Rogues' Gallery, Daumier

Honoré Daumier, Les Celebrités du Juste Milieu, clay 1827-1840, posthumous bronze casts 1929-1940, Art Institute of Chicago. Photos Rachel Cohen.

I've always liked this set of busts by Honoré Daumier.

They're quite small -- each about five or six inches high, I think, you could pick them up in your hands.

Their sardonic tone is the mood after the failed revolution of 1830, when he had fought with the working peoples' movements, but the eventual result was King Louis-Philippe and profits for the bourgeoisie.

Daumier's cartoons at this period reached a very wide audience and were widely known, his sculptures less so.
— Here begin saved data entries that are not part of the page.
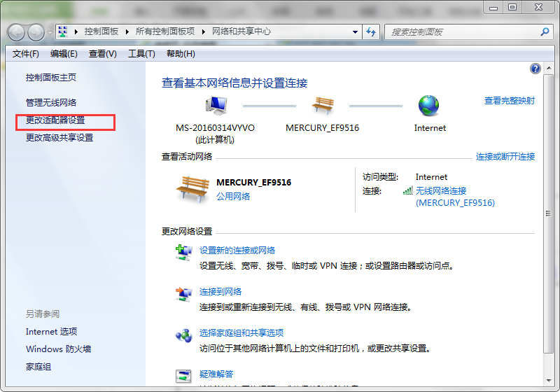Click the set up new connection icon

pos(183,253)
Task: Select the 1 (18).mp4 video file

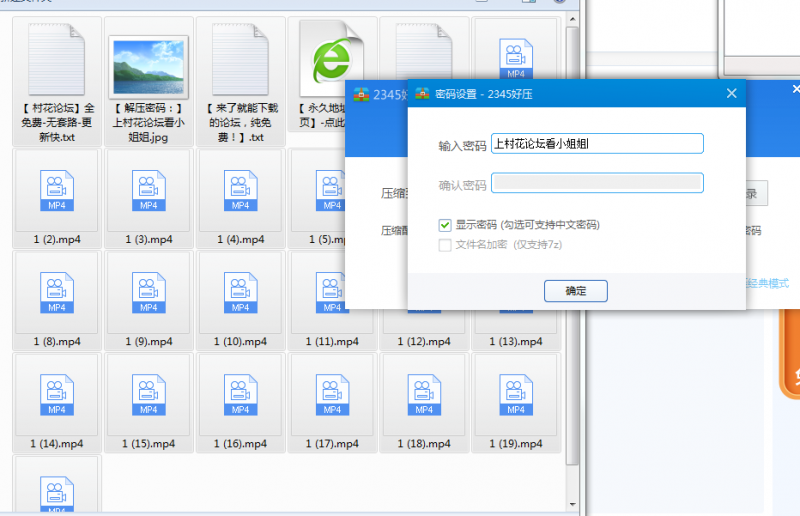Action: click(423, 394)
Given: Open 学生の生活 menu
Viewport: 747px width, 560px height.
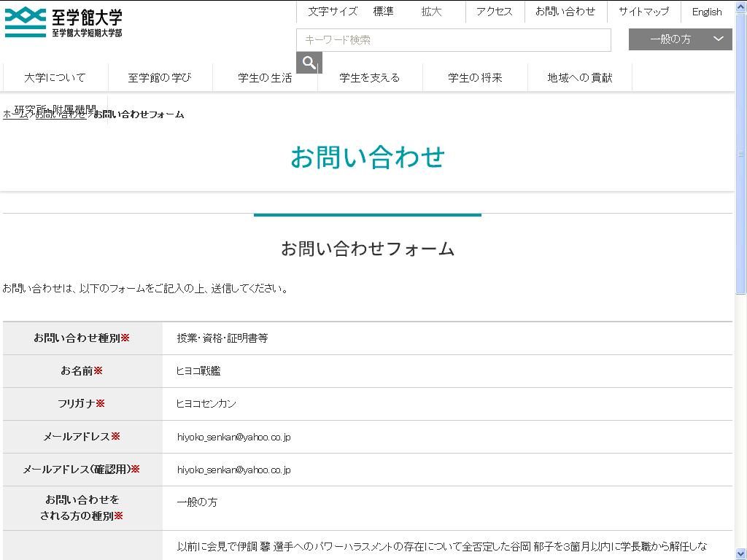Looking at the screenshot, I should [x=265, y=77].
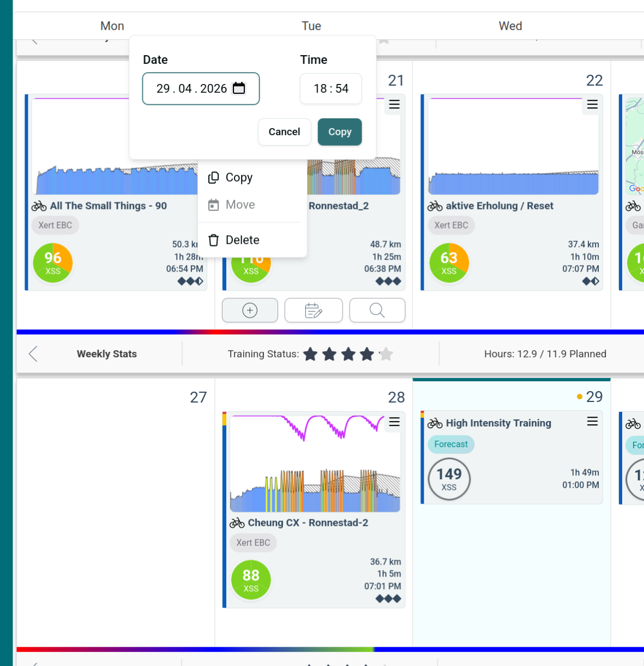Open the calendar picker in the Date field

[x=239, y=88]
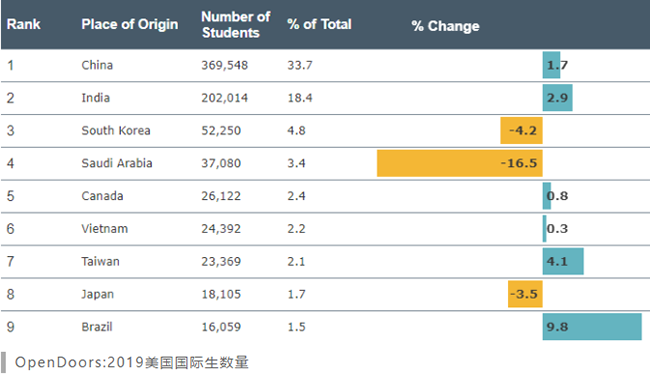Viewport: 650px width, 375px height.
Task: Select India in the origin column
Action: coord(96,98)
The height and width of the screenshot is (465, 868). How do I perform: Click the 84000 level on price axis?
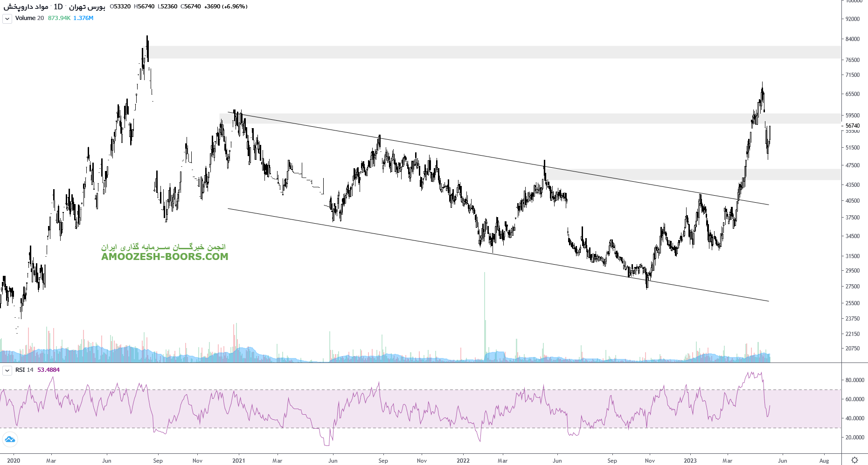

He was a great artist, and there is great understanding in his work, which is rough and subtle. Late in his life, he worked over and over on paintings of Don Quixote. Some are sympathetic.

Others hover, you might understand this person, but it does not seem you should trust him.

He made them in clay, from sitting at Parliament and studying the politicians and their postures, then used the clay models as the basis for his ongoing political cartoons. The original works in clay, the surviving 36 of the 40 he sculpted, are at the Musée d'Orsay. Some sets of bronze casts were made a century later, between 1929 and 1940. And it is one of these sets that belong to the Art Institute.

I like to think of them as tools of his trade, the psychological and political insight molded into clay to be returned to as he went on trying to make sense of their tumultuous political life.

I stopped by on October 30th, a few days before the election, and took these photos. A woman and her husband were looking at them, too, and she said, eagerly, I've always liked these so much.